Zitierter Text:
· · · · ·
Wenn Politiker zurücktreten, geht es weniger um Schuld und Sühne als um Macht und Privilegien. Manche wollen noch im Sturz punkten.

Hamburg. "So manches, was ich lese in den letzten Tagen, ist mit der Würde des Amtes nicht mehr vereinbar. Die Freiheit, ethische und politische Herausforderungen zu benennen und zu beurteilen, hätte ich in Zukunft nicht mehr so, wie ich sie hatte." Es herrscht atemlose Stille im Saal. Selbst hartgesottene Reporter bekommen feuchte Augen. Vor den TV-Schirmen verfolgen Millionen die Szene. Viele weinen.

Diese Sätze einer Rücktrittsrede fielen nicht im Schloss Bellevue, wo der Bundespräsident residiert, sondern in einem schlichten Versammlungsraum im Kirchenamt von Hannover, als Margot Käßmann den Rücktritt von ihren Ämtern als Bischöfin und Ratsvorsitzende der Evangelischen Kirche Deutschlands (EKD) erklärte - vier Tage nachdem sie mit 1,54 Promille Alkohol im Blut am Steuer erwischt worden war. Die Wortschöpfung "Lallelujah" drohte zum Synonym für ihren tiefen Sturz zu werden wie heute der Begriff "Wulffen" für den ramponierten Ruf von Christian Wulff, was ebenso umgangssprachlich das "Vollquatschen einer Mailbox" bedeutet. Tiefer als in die Hand Gottes könne niemand fallen, sagte sie - und stieg in den Himmel der Popularität.
· · · · ·
Bereitgestelltes Material:

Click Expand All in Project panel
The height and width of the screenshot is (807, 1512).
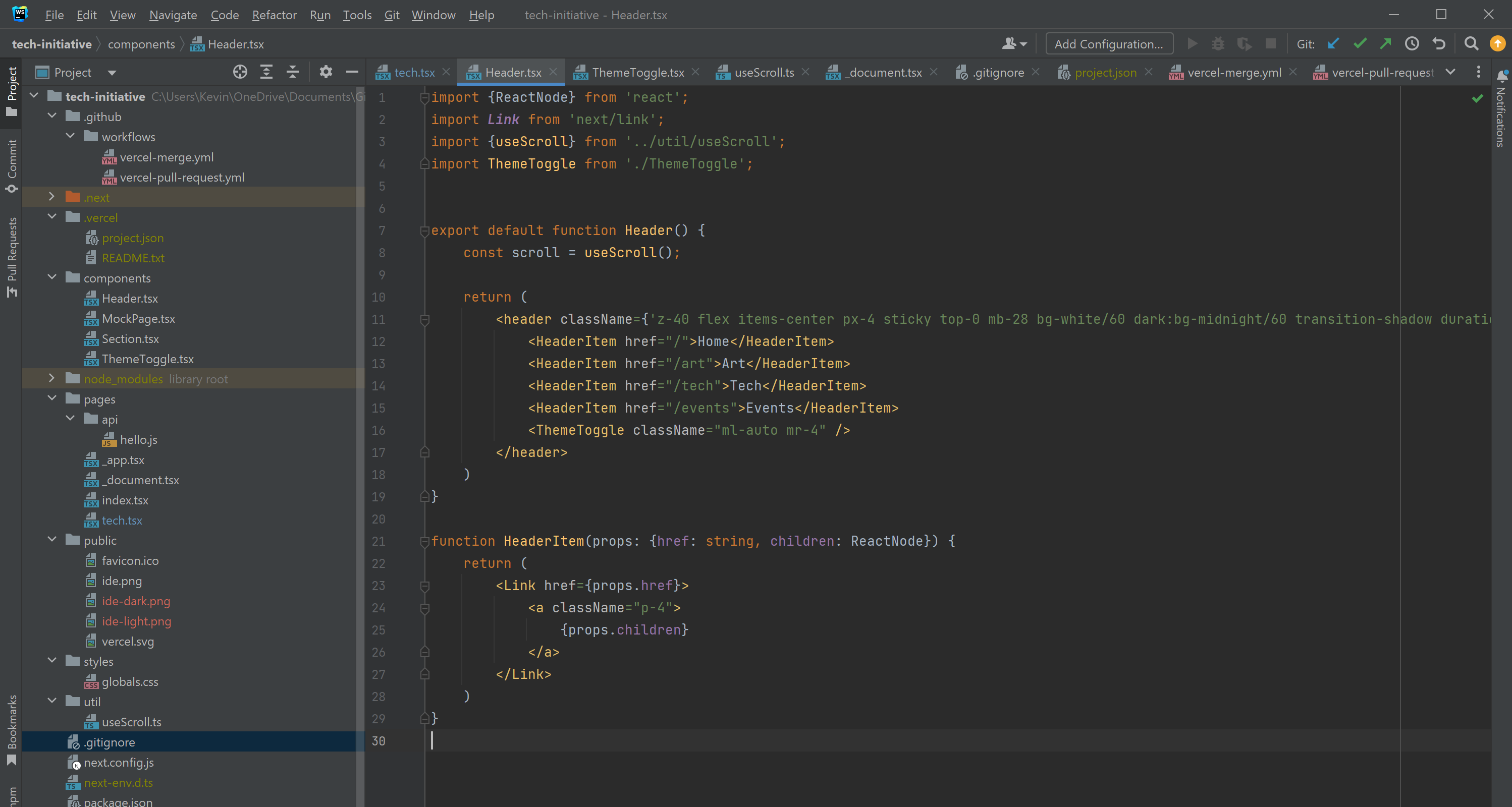[266, 72]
· · · · ·
Zu erledigende Aufgaben:
• a. Zitieren Sie aus dem Artikel über Rücktritte von Politikern alles von „Diese Sätze einer“ bis hinunter zu „Himmel der Popularität.“.
• b. Beantworten Sie anhand des Artikels über Rücktritte von Politikern die folgenden Fragen:
(i) Mit wie viel Promille Alkohol im Blut wurde Margot Käßmann am Steuer erwischt?
(ii) In welchem Raum erklärte Margot Käßmann ihren Rücktritt?
(iii) Was bedeutet der Begriff „Wulffen“ umgangssprachlich?
• c. Führen Sie den Artikel über Rücktritte von Politikern ab seinem letzten Satz weiter.

Die Lösungen:
• a.
Diese Sätze einer Rücktrittsrede fielen nicht im Schloss Bellevue, wo der Bundespräsident residiert, sondern in einem schlichten Versammlungsraum im Kirchenamt von Hannover, als Margot Käßmann den Rücktritt von ihren Ämtern als Bischöfin und Ratsvorsitzende der Evangelischen Kirche Deutschlands (EKD) erklärte - vier Tage nachdem sie mit 1,54 Promille Alkohol im Blut am Steuer erwischt worden war. Die Wortschöpfung "Lallelujah" drohte zum Synonym für ihren tiefen Sturz zu werden wie heute der Begriff "Wulffen" für den ramponierten Ruf von Christian Wulff, was ebenso umgangssprachlich das "Vollquatschen einer Mailbox" bedeutet. Tiefer als in die Hand Gottes könne niemand fallen, sagte sie - und stieg in den Himmel der Popularität.

• b.
(i) Mit 1,54 Promille.
(ii) In einem schlichten Versammlungsraum im Kirchenamt von Hannover.
(iii) Das „Vollquatschen einer Mailbox“.

• c.
Seit jenem 24. Februar 2010 ist sie die ungekrönte Königin in der Kunst des Rücktritts, jedenfalls in dem noch jungen Jahrtausend. Geradlinigkeit statt Gedruckse, Entschlossenheit statt Entschuldigungen heißen die Treibsätze ihres Höhenfluges. Aber war ihr Rücktritt auch eine Blaupause für die Politik, wegweisend womöglich auch für einen anderen Hannoveraner, den affärengeplagten Christian Wulff, den uneinsichtigen Bürgermeister von Duisburg, Adolf Sauerland, den seine Bürger nur per Abstimmung loswerden konnten, oder den Hamburger Bezirksamtsleiter Markus Schreiber, den erst ein Machtwort des Bürgermeisters zum Rückzug bewegen konnte?

+++Sauerland abgewählt: Bürgerrebellion in Duisburg+++

Es ist immer auch die Frage, wie der Einzelne und die Gesellschaft mit Schuld und Sühne umgehen können - eine geradezu alttestamentarische Frage, die der frühere Bundespräsident Roman Herzog, der auch sein Amt als Chef des Bundesverfassungsgerichts untadelig ausgefüllt hatte, eindeutig beantwortet. Wer persönlich etwas "versiebt" habe, schrieb er in der "Welt", müsse zurücktreten.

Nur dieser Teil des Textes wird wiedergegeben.